Badilisha Lugha: Swahili

Ashura: Tragedy of sectarianism

The 10th of Muharram was once historically the day of the remembrance of Imam Husain’s martyrdom as Islam’s central allegory of right and wrong, in which right triumphed through a refusal to accept wrong. Today, however, the 10 days that comprise the ritual of remembrance have become a worry for the state because of the security issues they raise. Authorities in Karachi have arrested dozens of terrorists, along with their weapons and explosives, ready to attack the ritual processions of the Shia community. In the rest of the country, scores of cities are considered ‘sensitive’ and given special security cordons at the cost of billions. All commerce is stopped and travel through main roads suspended. The Shia and Sunni communities, who never resented each other’s observances — they still don’t — have been forced to identify themselves differently. From Karachi to Kurram and from Quetta to Gilgit-Baltistan, Shia communities walk in fear during the 10 days of Muharram. Smaller cities, where the presence of the Shia was not even noted, now need special measures to keep citizens from being murdered. The global Sunni-Shia proportion is 70:30 and that might finally be the ratio in Pakistan, although no official numbers exist given the fact that our census doesn’t count sects. There are many factors behind what is happening today but one is the radicalisation of the faith and abandonment of pluralism by the Muslim state. The other is specific to Pakistan: the state adoption of jihad.
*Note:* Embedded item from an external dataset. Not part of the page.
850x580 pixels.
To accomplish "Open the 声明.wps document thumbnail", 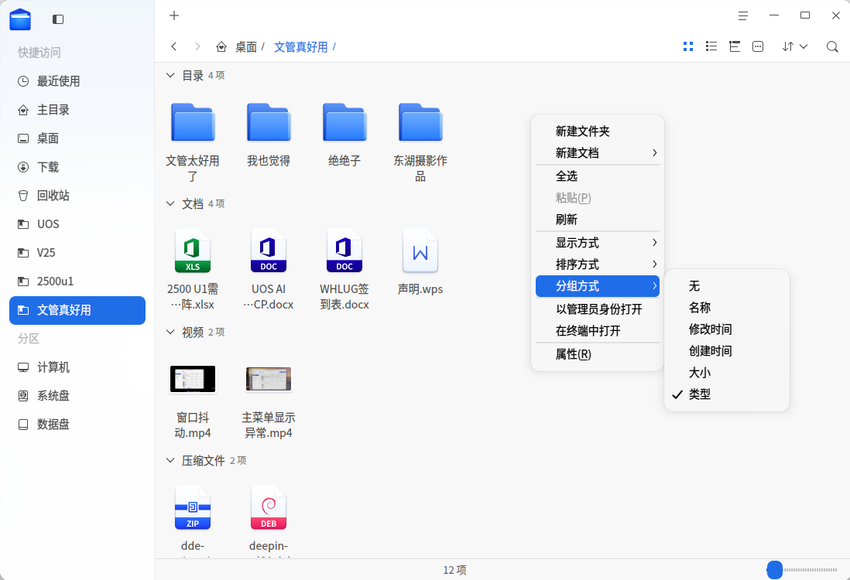I will click(x=419, y=254).
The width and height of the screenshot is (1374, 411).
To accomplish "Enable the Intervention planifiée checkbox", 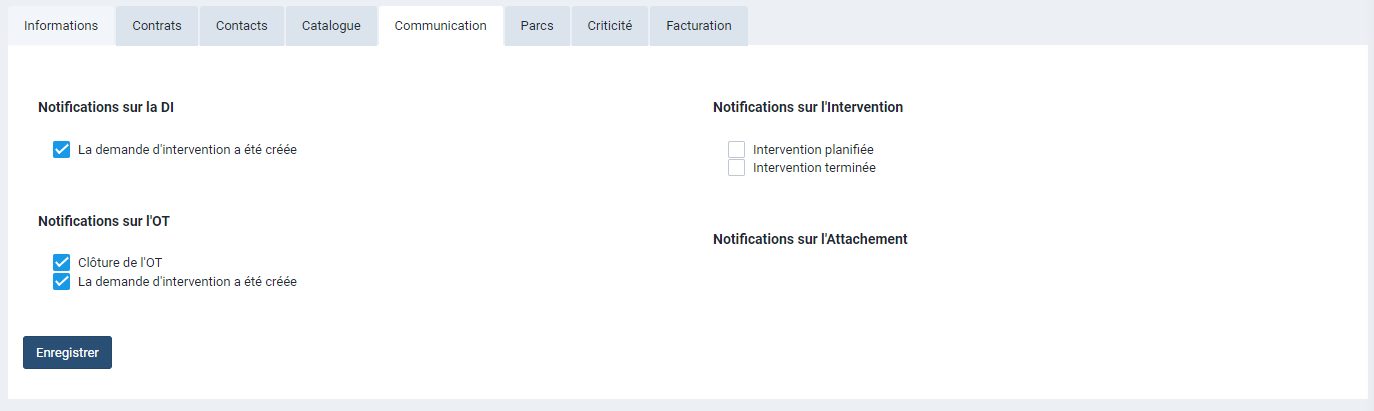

Jihad and sectarianism intermingled in Pakistan. Because of jihad in Afghanistan and Kashmir, the Sunni sect became anointed by the state as its vanguard of irredentism. Deobandi and Ahle Hadith, both schools traditionally anti-Shia in their thinking, became empowered under state tutelage. The year 1986 saw the Shia of Kurram Agency massacred. The Shia in Gilgit were gunned down in 1988.

On the Ashura of 2003 and 2004, the Shia Hazara community of Quetta in Balochistan was struck twice, killing 53 people. Pakistan blamed India but the Shias were pointing clearly to the three well-known sectarian militias and some quite respectable clerical leaders of Pakistan. When nothing was done and more Shias were killed at the Pakistan space agency, Suparco, in Karachi, someone hit back in a desperate gesture and shot dead a member of the National Assembly, Maulana Azam Tariq, who was also the leader of the anti-Shia religious party Sipah-e-Sahaba, in Islamabad. Today, Karachi, the economic heart of Pakistan, is the most endangered city. In Khyber-Pakhtunkhwa, in cities such as Kohat and Hangu, the Shia community simply relocates elsewhere to avoid being killed during Ashura.
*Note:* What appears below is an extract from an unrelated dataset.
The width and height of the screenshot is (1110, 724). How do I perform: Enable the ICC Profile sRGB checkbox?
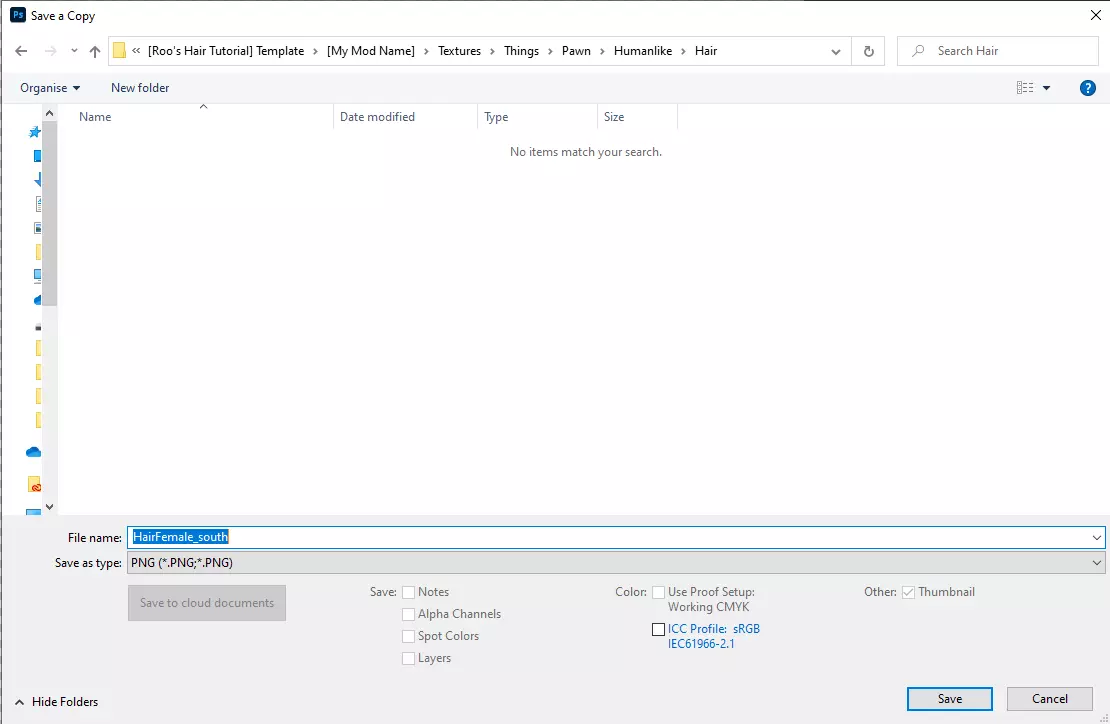coord(658,629)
Pakistan radicalised itself by ignoring the nation-state requirement of pluralism. Now citizens proclaim that they are Muslims first and Pakistanis later. The slogan is meant to exclude the non-Muslim minorities, but non-Sunnis are excluded, too, because no Islamic state can avoid subdividing on sectarian lines. No one challenges clerics recommending that Muslims defy the nation-state by repudiating their national identity which is: Pakistani first. Pakistan’s rejection of pluralism — which was close to the heart of the founder of the state, Quaid-e-Azam — has unleashed a war of identities on the innocent population. Muslims have become majoritarian all over the world and have endangered themselves by transforming their countries into states of one sect or the other. In Iran, the Sunni community is endangered, as it is in Lebanon, where the Shia have been empowered through weaponisation by Iran through Syria. Pakistan’s sectarianism is now weaponised and endangers the state.
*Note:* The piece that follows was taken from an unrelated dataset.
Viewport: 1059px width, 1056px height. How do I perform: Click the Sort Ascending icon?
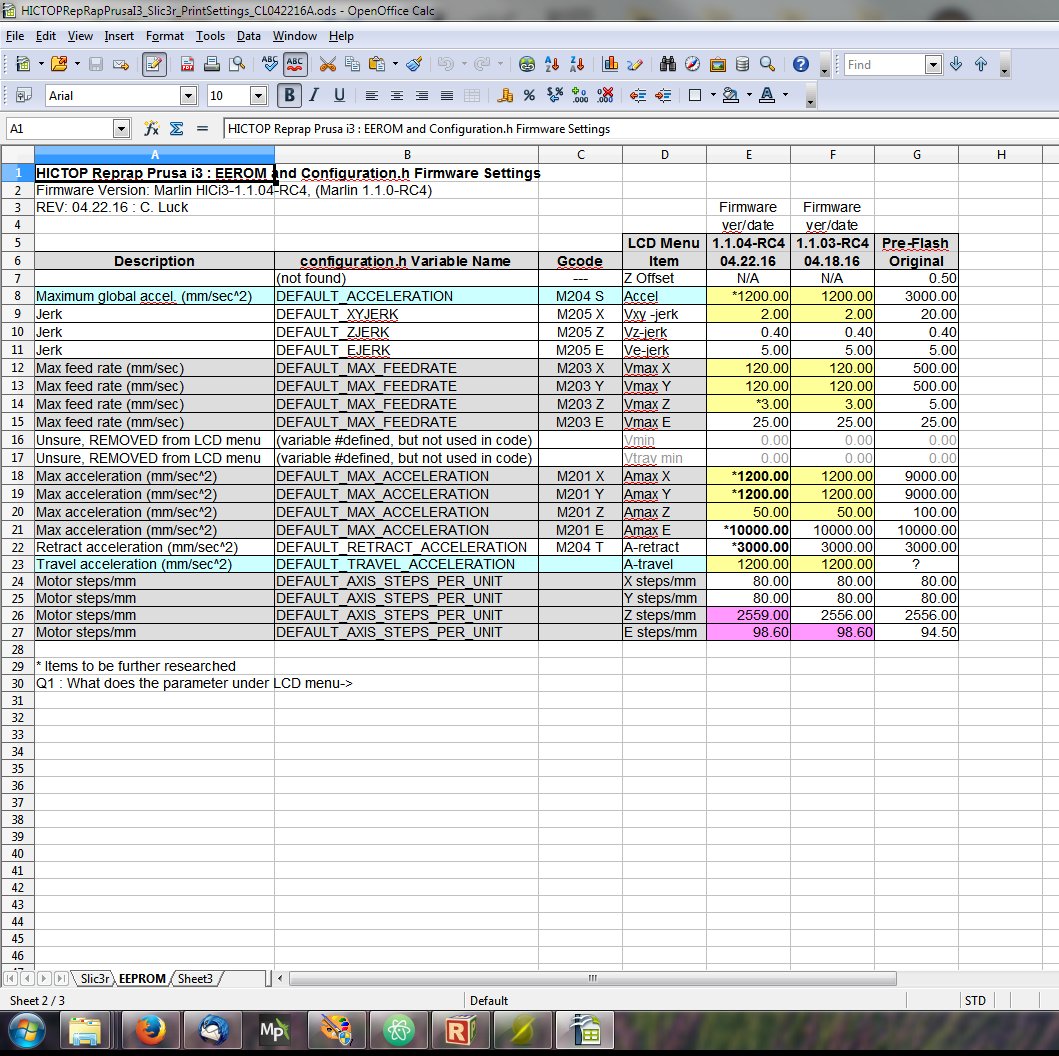coord(552,64)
Identities become highlighted when one identity is elevated above other identities. First the non-Muslims were thus threatened; then the non-Sunni sects. The minority communities become challenged to likewise highlight their identities for the sake of survival. This is what is happening in Pakistan and there is no end in sight. The massacres are, however, ‘organisational’ and not at the level of the common man. Once the state abandons jihad and removes local and foreign non-state actors from its soil, the violence will likely subside.